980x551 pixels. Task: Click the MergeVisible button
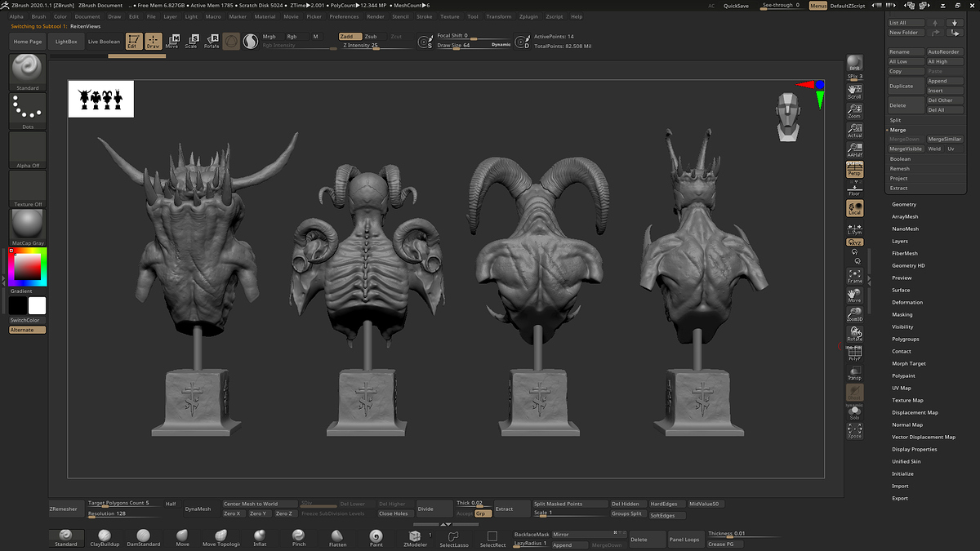click(905, 149)
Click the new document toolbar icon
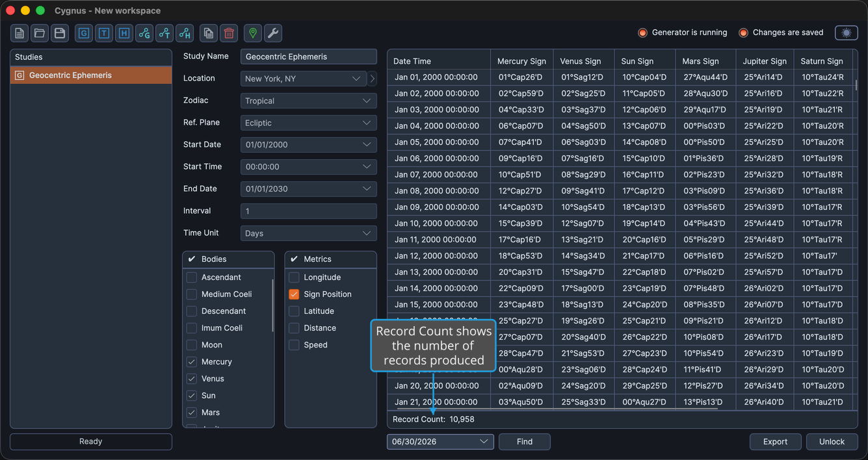 click(x=20, y=33)
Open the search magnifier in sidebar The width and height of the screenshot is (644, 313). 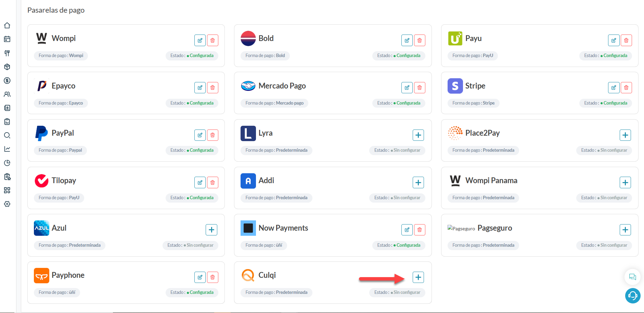pyautogui.click(x=7, y=135)
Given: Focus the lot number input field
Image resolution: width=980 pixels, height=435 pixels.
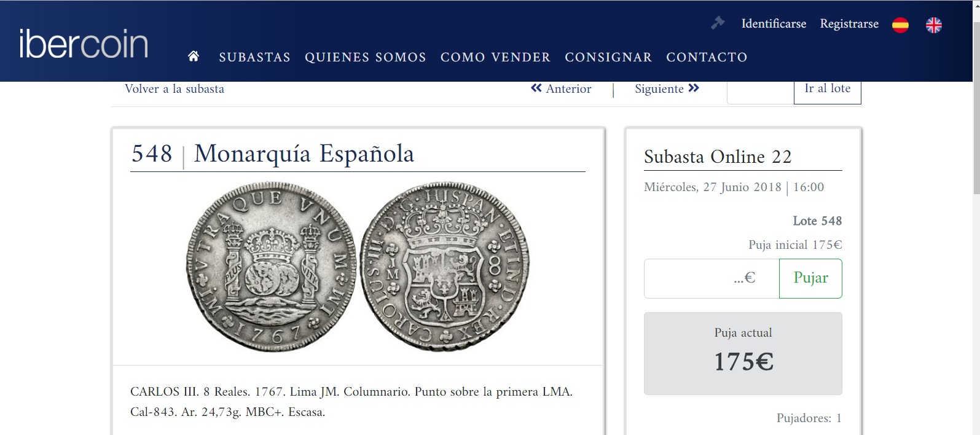Looking at the screenshot, I should click(x=761, y=91).
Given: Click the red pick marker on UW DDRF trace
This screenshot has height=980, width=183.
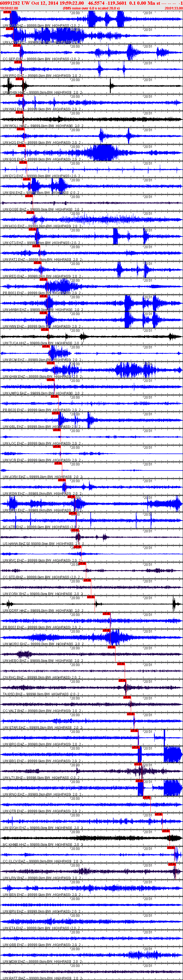Looking at the screenshot, I should (91, 597).
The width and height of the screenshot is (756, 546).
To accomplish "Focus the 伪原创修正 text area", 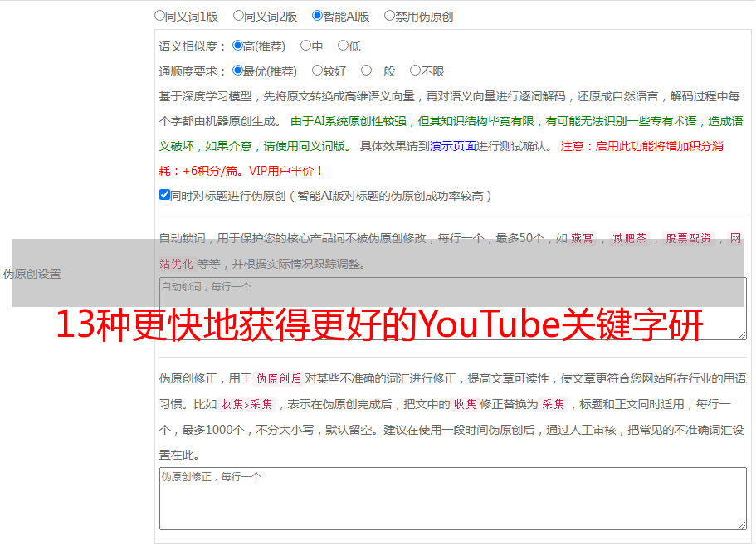I will [452, 498].
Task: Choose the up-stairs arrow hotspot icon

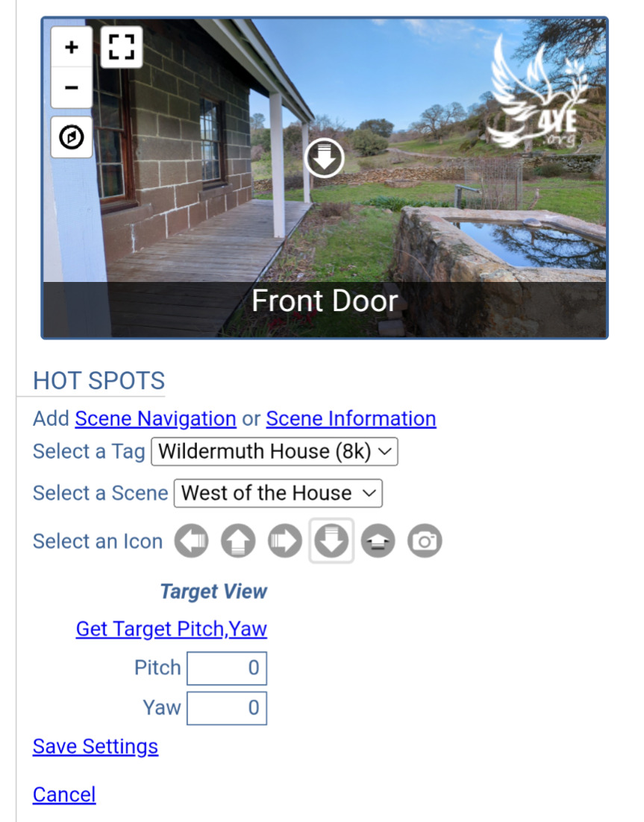Action: point(378,541)
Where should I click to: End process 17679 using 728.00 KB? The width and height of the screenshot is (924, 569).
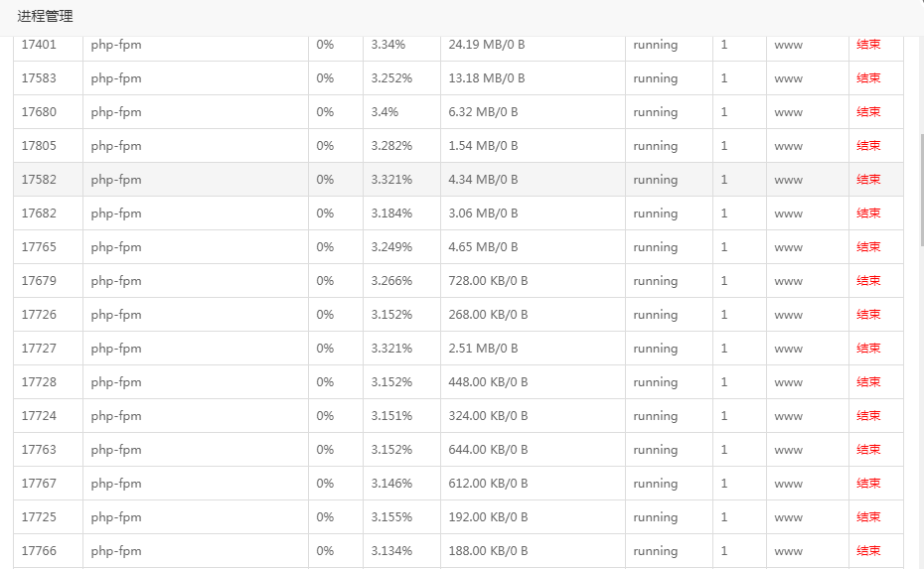coord(868,280)
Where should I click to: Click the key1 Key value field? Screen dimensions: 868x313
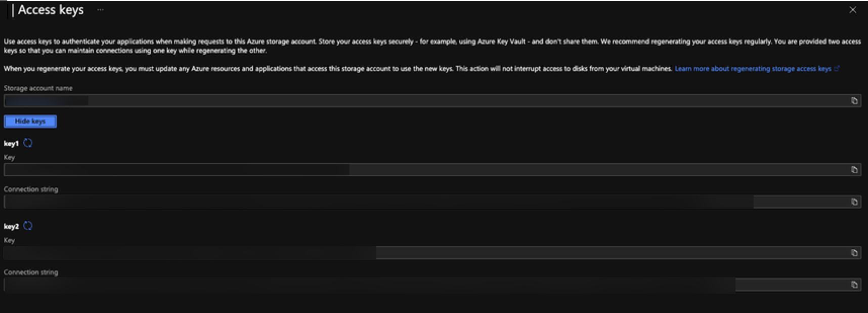[x=425, y=170]
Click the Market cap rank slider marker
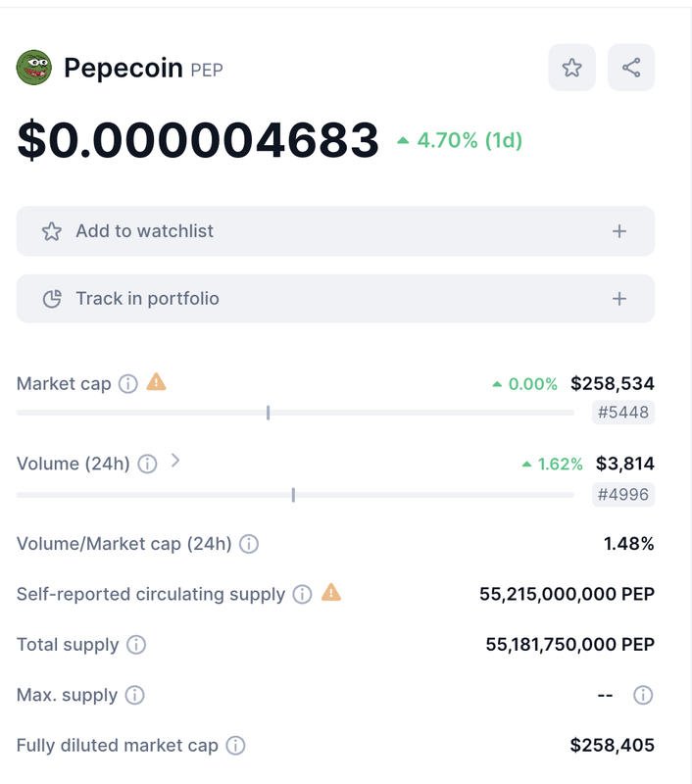The image size is (692, 784). 268,413
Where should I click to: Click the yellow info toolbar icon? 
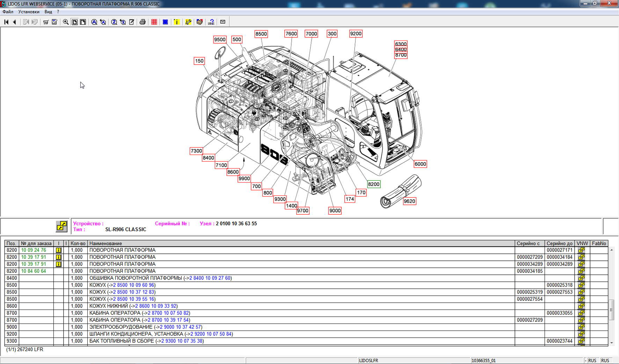coord(177,22)
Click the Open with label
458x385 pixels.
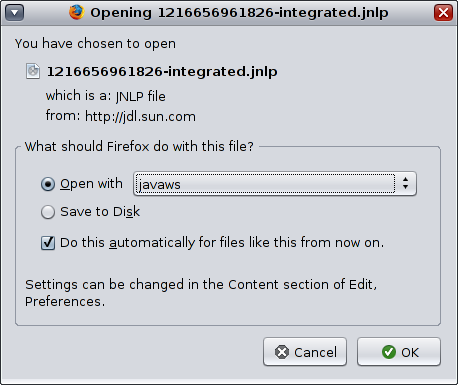point(91,184)
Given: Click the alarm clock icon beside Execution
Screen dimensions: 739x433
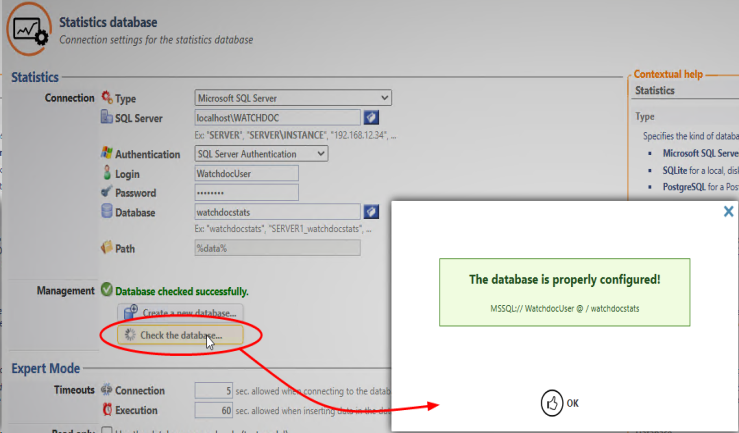Looking at the screenshot, I should tap(107, 410).
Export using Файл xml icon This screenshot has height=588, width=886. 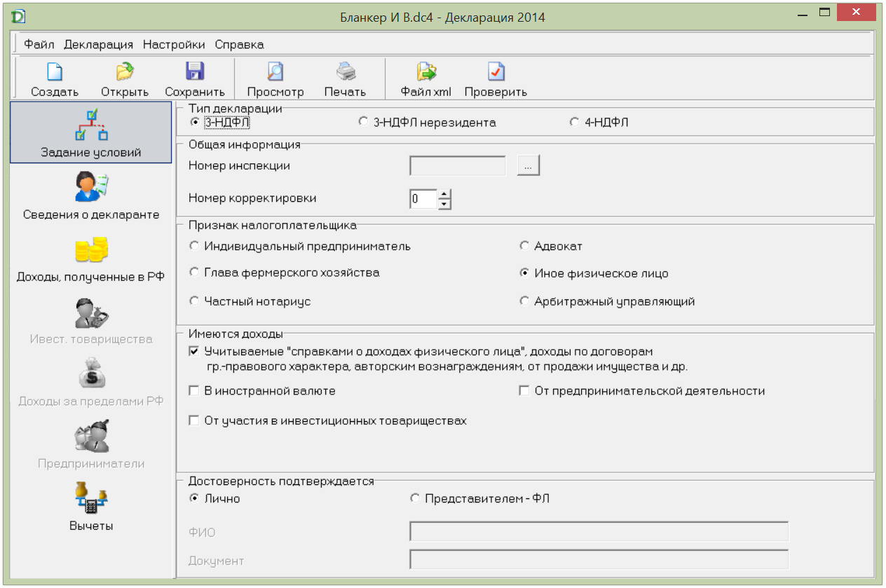click(x=425, y=72)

━━━━━━━━━━

Prompt:
Give the count of lines in the listing that hold "Given", and write nothing beyond it.

Response to this exercise:
3